Franklin Roosevelt’s Fireside Chat about Court-packing:
Unconvinced by Roosevelt’s attack on the third branch of the federal government, many citizens turned against President FDR, calling him “King Franklin I” while the phrase “God Bless the Supreme Court” became a fervent prayer among both Republican and Democratic citizens alike. In consequence, Congress, which was composed of many New Dealers of Roosevelt’s own Democratic Party, refused to ratify the Bill and any compromise to it in 1937.

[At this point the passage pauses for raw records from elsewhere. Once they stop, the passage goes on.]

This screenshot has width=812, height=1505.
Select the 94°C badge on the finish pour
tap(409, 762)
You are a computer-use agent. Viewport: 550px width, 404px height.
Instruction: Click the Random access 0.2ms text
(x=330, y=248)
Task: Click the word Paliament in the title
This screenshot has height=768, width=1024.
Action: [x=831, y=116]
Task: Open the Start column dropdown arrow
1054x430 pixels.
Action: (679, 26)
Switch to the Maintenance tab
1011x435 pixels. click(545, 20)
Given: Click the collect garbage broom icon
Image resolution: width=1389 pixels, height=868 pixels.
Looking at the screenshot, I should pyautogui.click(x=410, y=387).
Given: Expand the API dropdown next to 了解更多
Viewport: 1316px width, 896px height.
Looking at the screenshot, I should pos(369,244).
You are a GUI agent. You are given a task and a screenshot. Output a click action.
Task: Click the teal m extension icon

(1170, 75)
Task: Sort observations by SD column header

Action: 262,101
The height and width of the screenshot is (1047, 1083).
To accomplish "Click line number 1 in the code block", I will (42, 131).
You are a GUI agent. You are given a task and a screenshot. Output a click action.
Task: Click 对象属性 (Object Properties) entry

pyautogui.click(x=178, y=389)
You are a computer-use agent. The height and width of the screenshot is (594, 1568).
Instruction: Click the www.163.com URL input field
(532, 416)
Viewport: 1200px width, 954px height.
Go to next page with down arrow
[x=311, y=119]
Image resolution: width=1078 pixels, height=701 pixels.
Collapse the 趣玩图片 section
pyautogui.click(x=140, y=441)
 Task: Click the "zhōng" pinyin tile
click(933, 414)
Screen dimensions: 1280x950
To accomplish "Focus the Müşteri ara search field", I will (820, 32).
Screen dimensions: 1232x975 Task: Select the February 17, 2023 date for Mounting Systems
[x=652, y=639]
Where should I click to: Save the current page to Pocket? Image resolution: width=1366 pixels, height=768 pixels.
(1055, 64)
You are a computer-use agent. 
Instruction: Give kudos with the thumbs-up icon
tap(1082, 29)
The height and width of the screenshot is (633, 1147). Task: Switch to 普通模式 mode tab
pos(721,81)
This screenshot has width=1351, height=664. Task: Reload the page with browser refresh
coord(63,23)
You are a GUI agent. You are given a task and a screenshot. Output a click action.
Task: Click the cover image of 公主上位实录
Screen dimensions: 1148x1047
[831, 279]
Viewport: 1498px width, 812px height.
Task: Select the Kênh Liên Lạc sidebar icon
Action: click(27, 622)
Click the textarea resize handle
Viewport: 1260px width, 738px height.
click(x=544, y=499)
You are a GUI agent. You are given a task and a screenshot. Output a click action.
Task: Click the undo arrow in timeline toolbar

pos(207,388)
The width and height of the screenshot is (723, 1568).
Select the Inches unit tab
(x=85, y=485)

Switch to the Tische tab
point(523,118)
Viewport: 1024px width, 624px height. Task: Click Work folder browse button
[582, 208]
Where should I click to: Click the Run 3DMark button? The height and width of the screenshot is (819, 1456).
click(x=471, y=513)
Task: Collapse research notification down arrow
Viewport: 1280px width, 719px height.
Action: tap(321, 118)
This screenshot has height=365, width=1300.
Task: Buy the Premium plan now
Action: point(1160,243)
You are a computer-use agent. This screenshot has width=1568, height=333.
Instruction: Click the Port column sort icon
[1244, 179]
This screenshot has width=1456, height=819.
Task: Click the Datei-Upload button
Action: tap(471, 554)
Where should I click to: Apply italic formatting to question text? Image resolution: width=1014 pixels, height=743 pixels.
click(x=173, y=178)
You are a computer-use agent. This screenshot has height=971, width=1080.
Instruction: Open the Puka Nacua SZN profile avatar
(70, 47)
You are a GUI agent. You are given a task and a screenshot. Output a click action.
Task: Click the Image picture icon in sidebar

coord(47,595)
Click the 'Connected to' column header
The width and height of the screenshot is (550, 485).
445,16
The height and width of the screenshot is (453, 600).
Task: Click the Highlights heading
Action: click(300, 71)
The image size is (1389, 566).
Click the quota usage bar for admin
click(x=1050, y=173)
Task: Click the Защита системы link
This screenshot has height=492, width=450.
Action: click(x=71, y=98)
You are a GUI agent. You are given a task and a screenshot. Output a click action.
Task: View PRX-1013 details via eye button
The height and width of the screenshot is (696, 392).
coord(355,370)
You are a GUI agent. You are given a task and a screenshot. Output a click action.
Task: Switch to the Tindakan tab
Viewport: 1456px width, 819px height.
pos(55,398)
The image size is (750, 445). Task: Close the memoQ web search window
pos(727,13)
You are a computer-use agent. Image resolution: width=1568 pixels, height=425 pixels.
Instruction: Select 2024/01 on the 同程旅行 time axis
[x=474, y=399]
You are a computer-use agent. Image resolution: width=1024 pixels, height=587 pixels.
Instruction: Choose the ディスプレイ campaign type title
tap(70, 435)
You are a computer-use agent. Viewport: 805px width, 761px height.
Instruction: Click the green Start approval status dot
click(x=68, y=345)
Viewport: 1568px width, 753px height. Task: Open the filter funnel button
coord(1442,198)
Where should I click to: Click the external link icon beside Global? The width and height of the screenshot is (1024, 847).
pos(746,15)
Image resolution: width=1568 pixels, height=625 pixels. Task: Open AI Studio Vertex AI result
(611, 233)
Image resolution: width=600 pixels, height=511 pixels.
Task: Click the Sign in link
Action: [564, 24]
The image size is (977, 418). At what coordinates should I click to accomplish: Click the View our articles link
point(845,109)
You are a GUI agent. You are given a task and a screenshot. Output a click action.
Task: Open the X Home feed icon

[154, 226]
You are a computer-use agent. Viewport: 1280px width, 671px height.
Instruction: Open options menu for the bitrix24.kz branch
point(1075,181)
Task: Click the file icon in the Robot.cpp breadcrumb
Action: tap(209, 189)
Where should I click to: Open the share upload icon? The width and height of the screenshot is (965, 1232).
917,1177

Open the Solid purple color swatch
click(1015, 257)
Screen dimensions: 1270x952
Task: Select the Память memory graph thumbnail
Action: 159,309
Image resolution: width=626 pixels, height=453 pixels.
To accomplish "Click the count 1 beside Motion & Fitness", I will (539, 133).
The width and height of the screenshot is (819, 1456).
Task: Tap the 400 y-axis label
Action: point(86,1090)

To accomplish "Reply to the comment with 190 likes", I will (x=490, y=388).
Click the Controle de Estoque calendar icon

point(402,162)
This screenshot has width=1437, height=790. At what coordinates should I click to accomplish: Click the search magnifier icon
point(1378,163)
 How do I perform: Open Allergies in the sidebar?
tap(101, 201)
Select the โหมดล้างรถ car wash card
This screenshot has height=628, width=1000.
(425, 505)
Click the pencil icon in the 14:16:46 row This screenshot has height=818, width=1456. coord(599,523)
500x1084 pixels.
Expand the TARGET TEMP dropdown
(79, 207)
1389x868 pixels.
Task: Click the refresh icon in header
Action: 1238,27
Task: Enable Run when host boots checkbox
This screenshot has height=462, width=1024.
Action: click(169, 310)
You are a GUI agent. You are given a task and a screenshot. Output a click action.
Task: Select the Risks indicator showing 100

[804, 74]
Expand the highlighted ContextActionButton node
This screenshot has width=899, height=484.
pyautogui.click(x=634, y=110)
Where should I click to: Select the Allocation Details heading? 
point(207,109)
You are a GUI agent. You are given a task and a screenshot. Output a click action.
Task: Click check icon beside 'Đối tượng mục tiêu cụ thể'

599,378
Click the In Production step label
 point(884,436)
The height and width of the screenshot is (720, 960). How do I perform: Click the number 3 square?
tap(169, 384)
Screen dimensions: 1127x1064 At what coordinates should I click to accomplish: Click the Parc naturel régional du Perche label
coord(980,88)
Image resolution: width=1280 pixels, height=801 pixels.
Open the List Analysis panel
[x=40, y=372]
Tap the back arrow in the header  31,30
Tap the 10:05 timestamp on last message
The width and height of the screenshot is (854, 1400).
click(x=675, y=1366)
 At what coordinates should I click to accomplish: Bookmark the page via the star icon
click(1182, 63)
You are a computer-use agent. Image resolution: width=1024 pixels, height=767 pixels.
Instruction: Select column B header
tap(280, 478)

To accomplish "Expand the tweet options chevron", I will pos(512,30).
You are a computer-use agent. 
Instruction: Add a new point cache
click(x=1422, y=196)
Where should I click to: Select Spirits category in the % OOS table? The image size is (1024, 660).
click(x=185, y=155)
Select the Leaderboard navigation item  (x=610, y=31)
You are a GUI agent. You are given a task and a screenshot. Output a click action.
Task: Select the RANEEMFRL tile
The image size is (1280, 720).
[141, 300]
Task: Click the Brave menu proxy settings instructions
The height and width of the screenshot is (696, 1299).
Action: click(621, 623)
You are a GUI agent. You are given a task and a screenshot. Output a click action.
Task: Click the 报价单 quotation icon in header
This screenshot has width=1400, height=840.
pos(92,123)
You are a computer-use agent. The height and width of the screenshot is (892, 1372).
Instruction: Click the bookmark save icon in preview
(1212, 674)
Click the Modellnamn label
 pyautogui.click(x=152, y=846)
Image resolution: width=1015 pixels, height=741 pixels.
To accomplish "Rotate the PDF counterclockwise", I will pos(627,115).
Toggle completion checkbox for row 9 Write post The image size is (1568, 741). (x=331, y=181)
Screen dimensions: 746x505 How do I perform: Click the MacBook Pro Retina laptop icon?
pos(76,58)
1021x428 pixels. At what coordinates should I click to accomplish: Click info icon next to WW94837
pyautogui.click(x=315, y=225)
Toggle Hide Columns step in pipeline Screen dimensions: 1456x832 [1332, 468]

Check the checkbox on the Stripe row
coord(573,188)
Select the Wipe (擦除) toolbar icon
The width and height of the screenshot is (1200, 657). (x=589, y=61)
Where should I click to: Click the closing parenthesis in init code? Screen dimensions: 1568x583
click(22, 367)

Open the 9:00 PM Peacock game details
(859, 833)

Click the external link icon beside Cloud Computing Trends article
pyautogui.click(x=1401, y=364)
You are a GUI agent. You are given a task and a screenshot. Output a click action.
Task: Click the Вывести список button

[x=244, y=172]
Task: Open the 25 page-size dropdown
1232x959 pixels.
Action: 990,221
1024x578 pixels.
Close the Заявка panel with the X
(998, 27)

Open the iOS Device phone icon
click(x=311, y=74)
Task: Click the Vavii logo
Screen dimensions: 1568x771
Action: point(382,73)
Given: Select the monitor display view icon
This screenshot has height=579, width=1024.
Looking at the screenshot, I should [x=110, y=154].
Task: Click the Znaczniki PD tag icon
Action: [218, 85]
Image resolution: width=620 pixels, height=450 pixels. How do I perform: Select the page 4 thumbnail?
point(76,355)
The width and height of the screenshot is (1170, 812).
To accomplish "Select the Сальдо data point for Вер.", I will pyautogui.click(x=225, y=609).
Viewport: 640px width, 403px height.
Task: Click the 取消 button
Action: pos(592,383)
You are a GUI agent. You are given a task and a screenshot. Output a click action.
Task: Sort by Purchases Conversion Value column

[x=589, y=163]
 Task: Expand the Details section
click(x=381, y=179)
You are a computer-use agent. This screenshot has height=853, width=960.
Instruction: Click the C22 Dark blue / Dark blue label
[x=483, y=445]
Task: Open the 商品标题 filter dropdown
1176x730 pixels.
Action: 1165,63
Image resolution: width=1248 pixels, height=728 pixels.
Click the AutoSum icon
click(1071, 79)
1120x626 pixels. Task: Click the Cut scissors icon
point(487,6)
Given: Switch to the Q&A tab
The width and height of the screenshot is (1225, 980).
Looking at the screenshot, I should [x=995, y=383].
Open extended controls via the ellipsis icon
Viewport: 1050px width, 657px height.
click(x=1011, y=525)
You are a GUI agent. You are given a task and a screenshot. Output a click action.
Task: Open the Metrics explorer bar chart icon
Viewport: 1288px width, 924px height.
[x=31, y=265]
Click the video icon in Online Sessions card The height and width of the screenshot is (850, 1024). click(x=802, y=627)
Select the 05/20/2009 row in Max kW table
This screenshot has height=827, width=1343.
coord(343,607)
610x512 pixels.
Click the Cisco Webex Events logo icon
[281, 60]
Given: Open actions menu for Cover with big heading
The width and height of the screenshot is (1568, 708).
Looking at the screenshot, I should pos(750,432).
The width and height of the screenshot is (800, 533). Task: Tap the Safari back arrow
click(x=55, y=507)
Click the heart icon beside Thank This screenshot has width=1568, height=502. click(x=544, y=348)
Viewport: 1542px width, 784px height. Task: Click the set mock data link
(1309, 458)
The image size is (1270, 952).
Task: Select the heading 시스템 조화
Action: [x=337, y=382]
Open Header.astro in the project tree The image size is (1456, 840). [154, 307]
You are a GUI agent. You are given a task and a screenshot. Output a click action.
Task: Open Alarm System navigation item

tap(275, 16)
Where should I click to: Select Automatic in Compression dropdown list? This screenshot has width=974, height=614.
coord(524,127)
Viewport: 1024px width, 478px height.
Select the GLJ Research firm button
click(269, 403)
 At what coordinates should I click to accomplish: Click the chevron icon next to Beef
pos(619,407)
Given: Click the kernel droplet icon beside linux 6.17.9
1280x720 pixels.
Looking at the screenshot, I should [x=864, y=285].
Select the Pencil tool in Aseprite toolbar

FDR and the Courts Timeline:
ROOSEVELT LOSES THE BATTLE BUT WINS THE WAR
In reference to the court-packing incident, President Roosevelt later stated: “We lost the battle…but we won the war.” The conservative Justices of the court, shaken by the Judicial Reform Bill, began complying with some of Roosevelt’s laws soon after the Bill’s debut. In the West Coast Hotel v. Parrish of 1937, the Supreme Court upheld the legality of Washington State minimum wage legislation for women. This decision contradicted the verdict of the Morehead v. Tipaldo case and prompted the reevaluation of another case, the Adkins v. The Children’s Hospital of 1923, which stated that such legislation was unconstitutional; the ruling on Adkins was consequently overturned. The Supreme Court also began to accept some New Deal laws, such as the Wagner Act and the Agricultural Adjustment Act of 1938, which were echoes of New Deal predecessors—the AAA of 1933 and the NRA—programs previously invalidated by the Court. With the Supreme Court’s impeding victory, Justice Willis Van Devanter, a strict judicial conservative, retired and was replaced by liberal, Hugo Black. Between 1937 and 1941, three more Justices retired and were replaced by Roosevelt’s liberals. Roosevelt eventually received his liberal court and the separation of powers remained intact.